THURSDAY, March 7 (HealthDay News) -- Implanting a type of human brain cell into newborn mice makes them "smarter" as adults, scientists have found -- an achievement experts say could aid in understanding and treating human brain diseases.
It sounds a bit like science fiction, but many studies have looked at the effects of implanting rodent brains with human cells, said Paul Sanberg, a professor of neuroscience at the University of South Florida, in Tampa.
What's new here is that researchers were able to implant mice with human brain cells called glial cells, see those cells mature and act like human ones, and see the effects on the mice's learning, said Sanberg, who was not involved in the research.
"That's exciting," he said. "The cells were still functioning like human cells, and they actually enhanced aspects of learning."
The goal, though, is not to create brainy mice. The hope is to open up new ways to understand human brain diseases and develop therapies for them, said Dr. Steven Goldman, chairman of neurology at the University of Rochester, in New York, and one of the researchers on the study.
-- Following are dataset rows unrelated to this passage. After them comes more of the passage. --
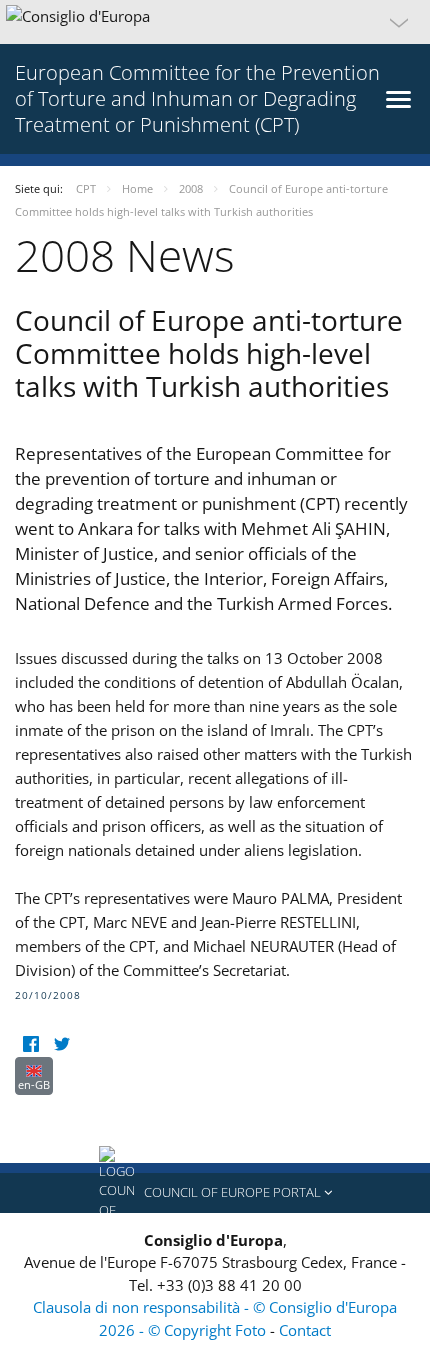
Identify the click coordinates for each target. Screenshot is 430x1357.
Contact (305, 1330)
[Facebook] (30, 1044)
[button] (215, 22)
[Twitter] (61, 1044)
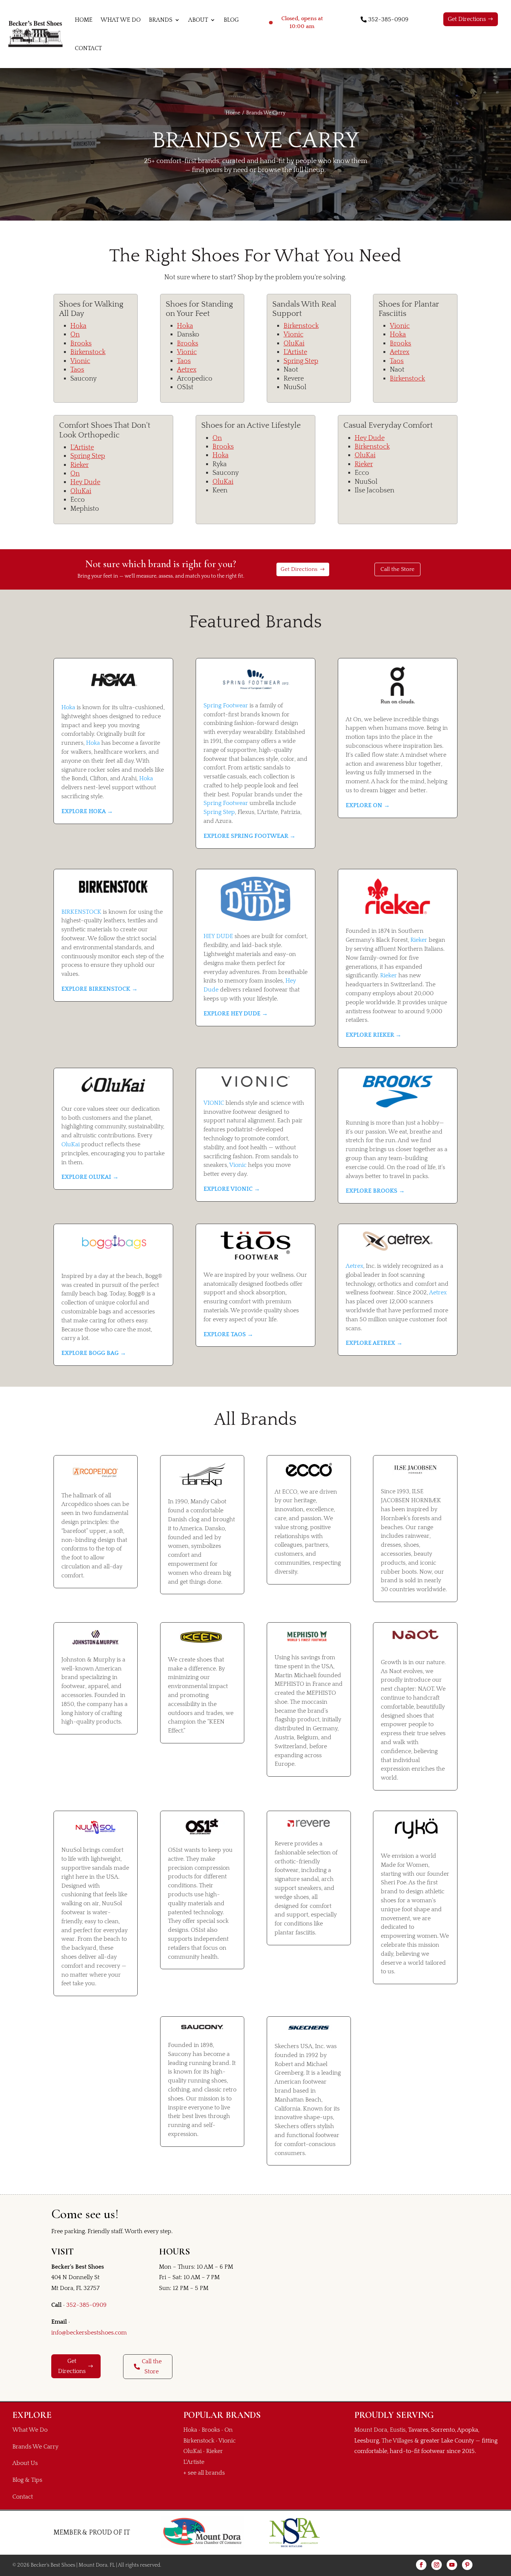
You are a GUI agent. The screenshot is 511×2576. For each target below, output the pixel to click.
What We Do (121, 19)
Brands (160, 19)
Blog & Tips (27, 2480)
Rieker (79, 465)
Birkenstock (87, 352)
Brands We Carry (35, 2446)
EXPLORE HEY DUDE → (236, 1013)
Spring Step (301, 361)
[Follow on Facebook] (421, 2565)
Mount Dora (370, 2429)
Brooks (81, 343)
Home (83, 19)
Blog (231, 19)
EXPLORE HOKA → (87, 811)
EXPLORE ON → (368, 805)
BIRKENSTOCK (81, 912)
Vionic (80, 361)
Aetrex (186, 370)
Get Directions (467, 19)
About (198, 19)
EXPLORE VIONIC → (232, 1189)
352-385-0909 (388, 19)
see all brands (206, 2472)
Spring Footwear (226, 705)
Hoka (78, 326)
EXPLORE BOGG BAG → (93, 1353)
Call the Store (397, 569)
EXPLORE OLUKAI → (90, 1177)
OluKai (294, 343)
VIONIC (214, 1103)
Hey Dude (85, 482)
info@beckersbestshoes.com (89, 2332)
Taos (77, 370)
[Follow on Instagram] (436, 2565)
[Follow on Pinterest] (467, 2565)
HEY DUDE (218, 936)
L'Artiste (295, 352)
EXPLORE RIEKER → (373, 1035)
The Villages (397, 2440)
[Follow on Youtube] (452, 2565)
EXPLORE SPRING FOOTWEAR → (250, 836)
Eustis (398, 2429)
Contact (88, 48)
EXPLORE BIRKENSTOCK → (99, 989)
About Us (25, 2463)
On (75, 334)
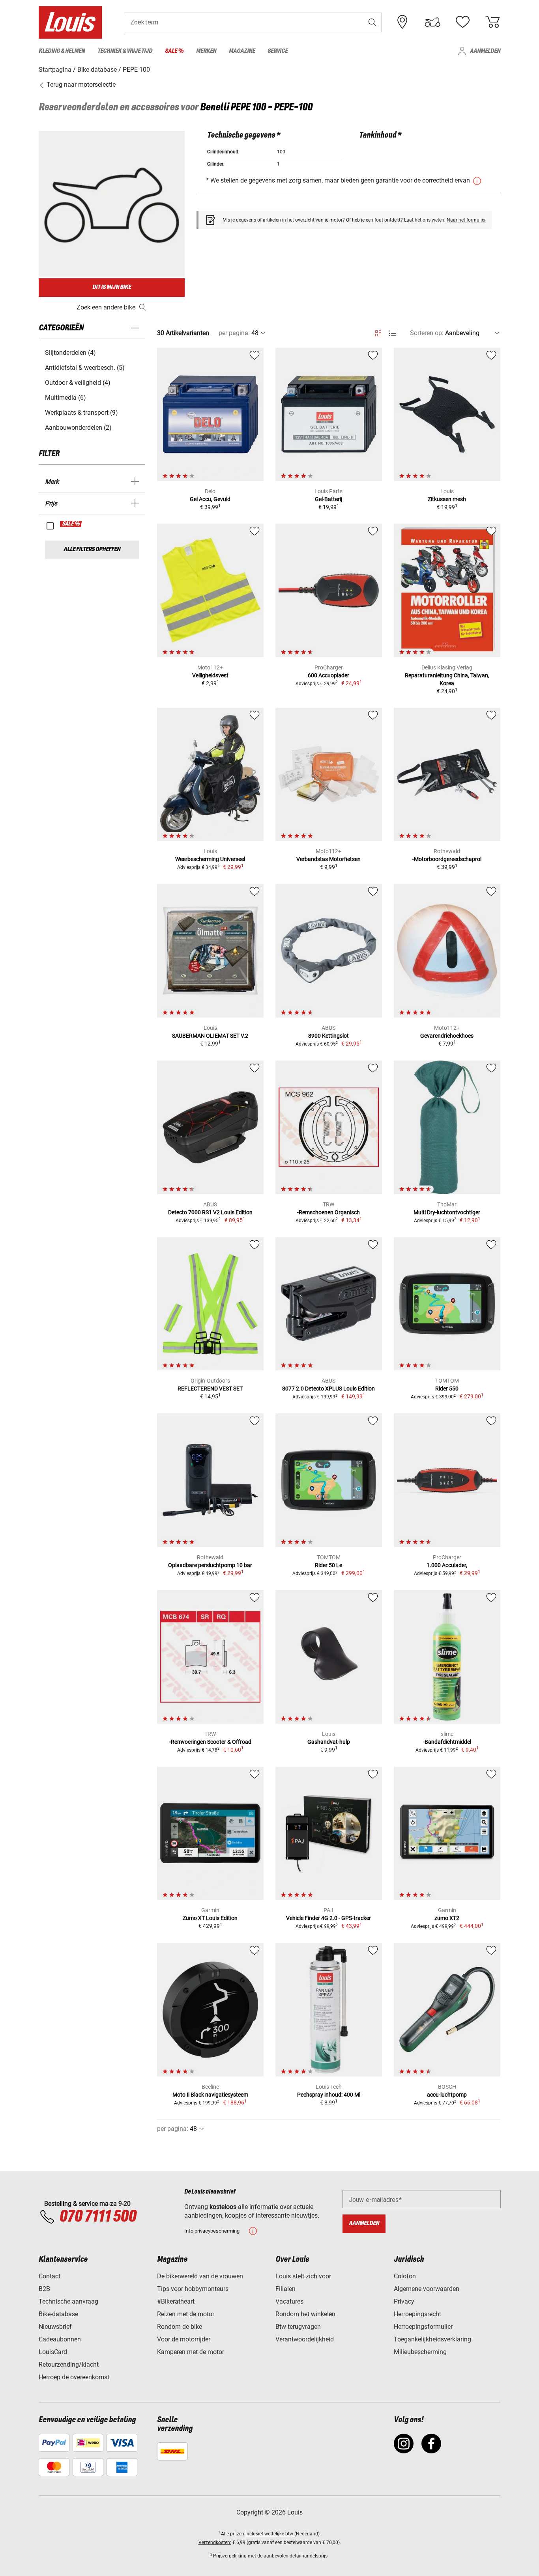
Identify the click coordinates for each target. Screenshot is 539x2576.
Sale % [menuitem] (174, 51)
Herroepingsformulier (423, 2326)
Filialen (285, 2289)
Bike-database (58, 2314)
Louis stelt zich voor (303, 2276)
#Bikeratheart (176, 2301)
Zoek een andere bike (106, 307)
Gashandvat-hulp (328, 1742)
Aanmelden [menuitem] (485, 51)
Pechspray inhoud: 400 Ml (328, 2094)
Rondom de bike (179, 2326)
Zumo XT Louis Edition (210, 1918)
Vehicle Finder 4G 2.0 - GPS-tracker (328, 1918)
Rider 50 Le (328, 1565)
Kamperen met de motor (190, 2352)
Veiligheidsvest (210, 675)
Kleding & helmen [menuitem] (62, 51)
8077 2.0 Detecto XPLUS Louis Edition (328, 1388)
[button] (372, 22)
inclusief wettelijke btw (269, 2534)
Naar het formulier (466, 220)
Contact (49, 2276)
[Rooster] (378, 332)
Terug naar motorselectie (80, 84)
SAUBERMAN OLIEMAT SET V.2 (210, 1036)
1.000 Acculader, (447, 1565)
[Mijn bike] (432, 22)
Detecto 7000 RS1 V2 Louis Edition (210, 1212)
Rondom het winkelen (305, 2314)
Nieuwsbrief (55, 2326)
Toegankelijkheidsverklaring (432, 2339)
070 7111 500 (97, 2217)
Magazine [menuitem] (242, 51)
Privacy (404, 2301)
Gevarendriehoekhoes (446, 1036)
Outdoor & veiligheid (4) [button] (77, 382)
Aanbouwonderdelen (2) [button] (78, 427)
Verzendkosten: (214, 2542)
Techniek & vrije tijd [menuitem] (124, 51)
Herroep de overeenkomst (74, 2377)
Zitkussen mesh (447, 499)
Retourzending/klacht (69, 2364)
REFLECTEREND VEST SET (210, 1388)
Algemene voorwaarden (426, 2289)
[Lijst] (392, 333)
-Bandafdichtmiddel (447, 1742)
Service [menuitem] (278, 51)
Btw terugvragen (298, 2326)
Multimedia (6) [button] (65, 397)
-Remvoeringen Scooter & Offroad (210, 1742)
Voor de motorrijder (183, 2339)
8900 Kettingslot (328, 1036)
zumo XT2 (446, 1918)
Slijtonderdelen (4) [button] (70, 352)
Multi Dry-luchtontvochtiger (447, 1212)
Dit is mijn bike (111, 287)
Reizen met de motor (185, 2314)
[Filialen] (402, 22)
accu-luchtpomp (447, 2094)
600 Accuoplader (328, 675)
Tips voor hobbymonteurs (192, 2289)
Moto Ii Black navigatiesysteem (210, 2094)
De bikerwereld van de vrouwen (200, 2276)
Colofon (405, 2276)
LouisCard (53, 2352)
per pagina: (234, 333)
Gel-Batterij (328, 499)
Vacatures (289, 2301)
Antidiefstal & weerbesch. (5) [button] (85, 367)
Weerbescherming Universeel (210, 859)
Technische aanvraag (68, 2301)
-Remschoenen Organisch (328, 1212)
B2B (44, 2289)
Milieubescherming (420, 2352)
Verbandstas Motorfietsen (328, 859)
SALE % (71, 524)
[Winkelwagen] (492, 22)
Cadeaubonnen (60, 2339)
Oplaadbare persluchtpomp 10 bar (210, 1565)
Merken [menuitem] (206, 51)
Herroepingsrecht (417, 2314)
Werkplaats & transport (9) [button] (81, 412)
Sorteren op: (427, 333)
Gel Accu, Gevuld (210, 499)
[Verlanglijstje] (462, 22)
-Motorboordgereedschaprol (446, 859)
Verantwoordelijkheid (304, 2339)
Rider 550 (447, 1388)
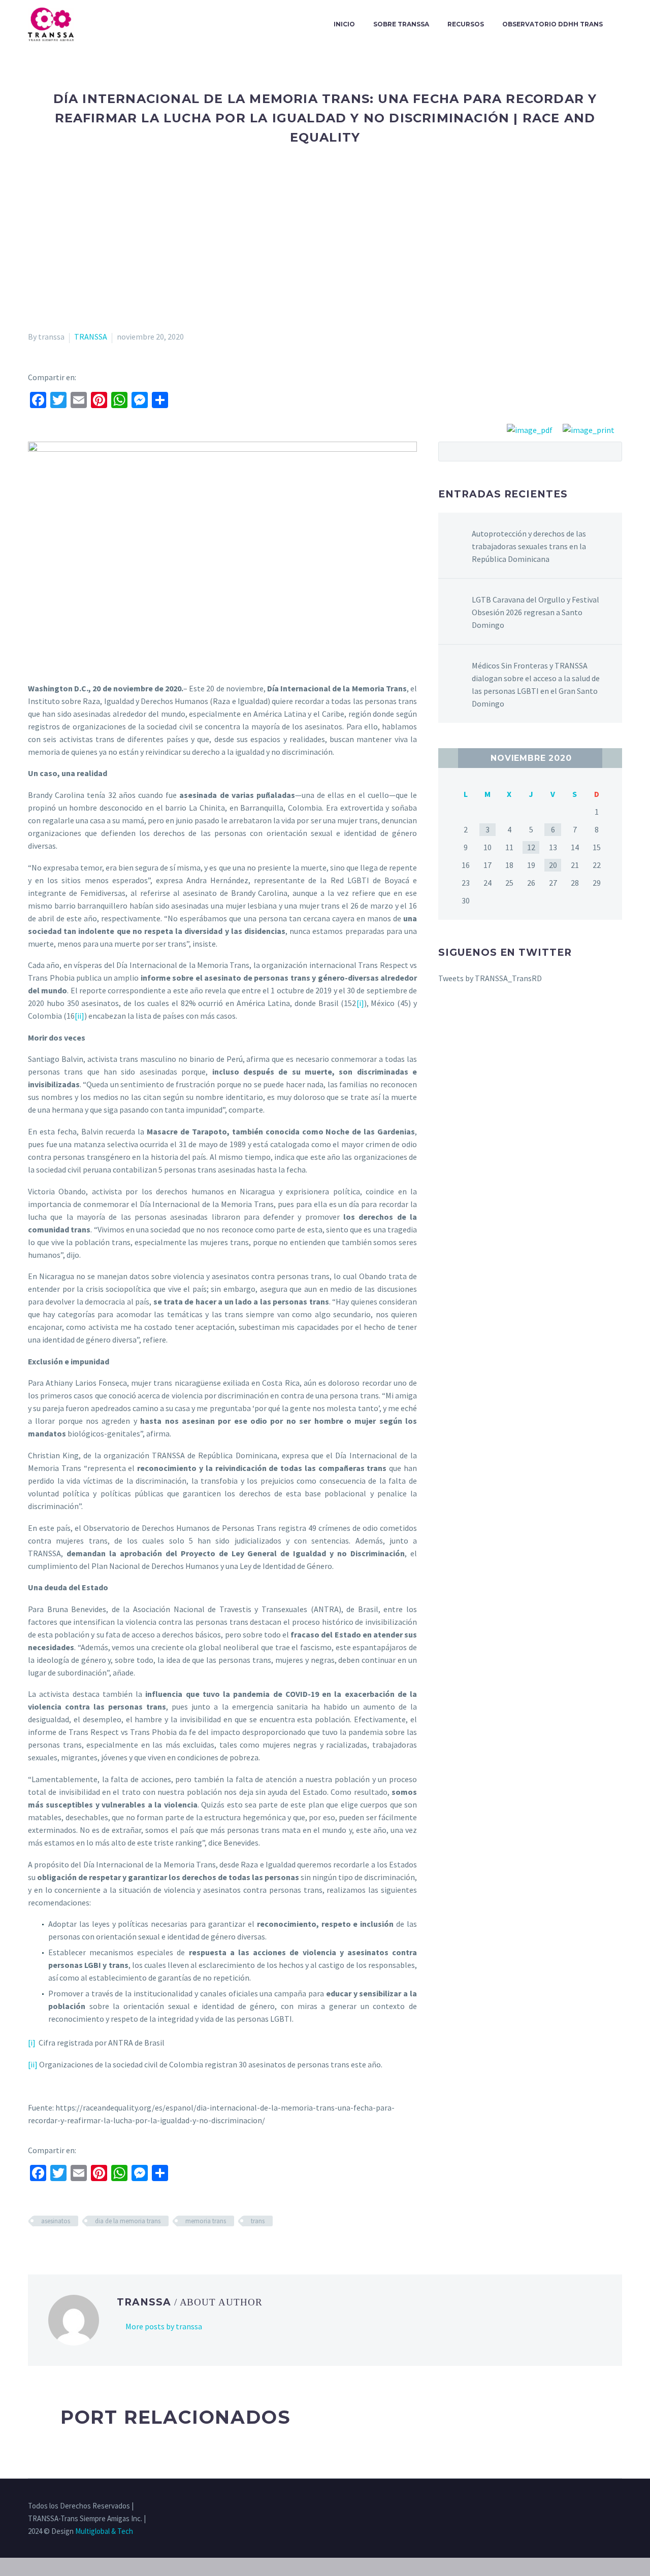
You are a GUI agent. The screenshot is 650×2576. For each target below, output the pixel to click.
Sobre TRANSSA (401, 24)
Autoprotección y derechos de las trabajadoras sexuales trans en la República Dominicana (529, 546)
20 (553, 865)
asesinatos (55, 2221)
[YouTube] (619, 2506)
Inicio (344, 24)
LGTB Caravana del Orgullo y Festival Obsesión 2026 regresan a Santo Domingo (535, 612)
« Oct (448, 758)
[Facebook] (566, 2506)
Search (611, 451)
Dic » (612, 758)
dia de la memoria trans (127, 2221)
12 (531, 847)
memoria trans (205, 2221)
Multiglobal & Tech (104, 2531)
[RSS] (606, 2506)
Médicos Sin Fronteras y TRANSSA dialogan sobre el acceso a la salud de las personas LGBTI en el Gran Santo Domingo (536, 684)
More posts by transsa (163, 2326)
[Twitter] (579, 2506)
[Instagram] (593, 2506)
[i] (360, 1003)
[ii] (79, 1016)
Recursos (465, 24)
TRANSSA (90, 336)
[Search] (622, 24)
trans (258, 2221)
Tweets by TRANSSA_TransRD (490, 978)
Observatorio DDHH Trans (552, 24)
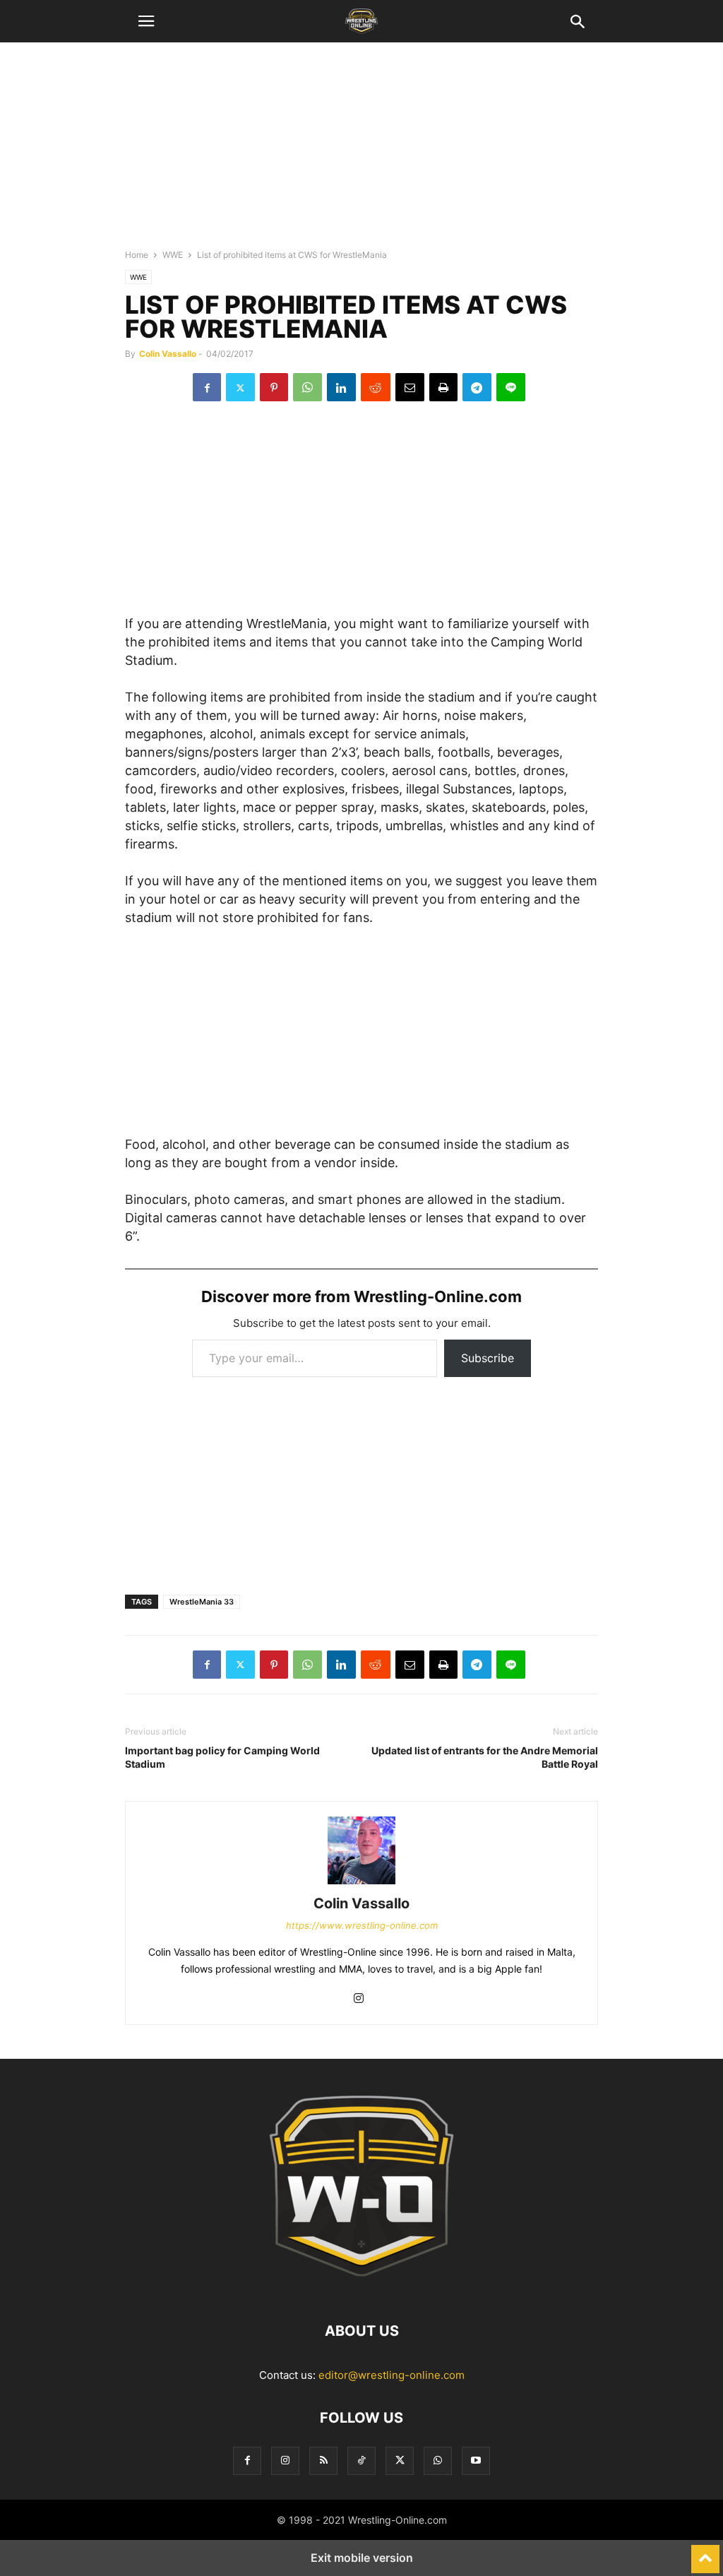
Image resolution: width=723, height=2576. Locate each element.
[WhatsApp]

Human brains have different types of cells. Neurons are considered the workhorses, sending electrical and chemical signals to each other. Glial cells are seen as "support" cells that help transfer information among neurons.
But the relative size of glial cells in the human brain is bigger compared to non-primate animals. Humans also have more of them, and greater diversity in them, Goldman said. It has been thought that the evolution of glial cells may have been important to allowing humans to become as smart as they are.
The new findings, which appear in the March 7 issue of the journal Cell Stem Cell, support that theory.
Sanberg said there has already been a growing appreciation of the importance of glial cells in degenerative brain diseases.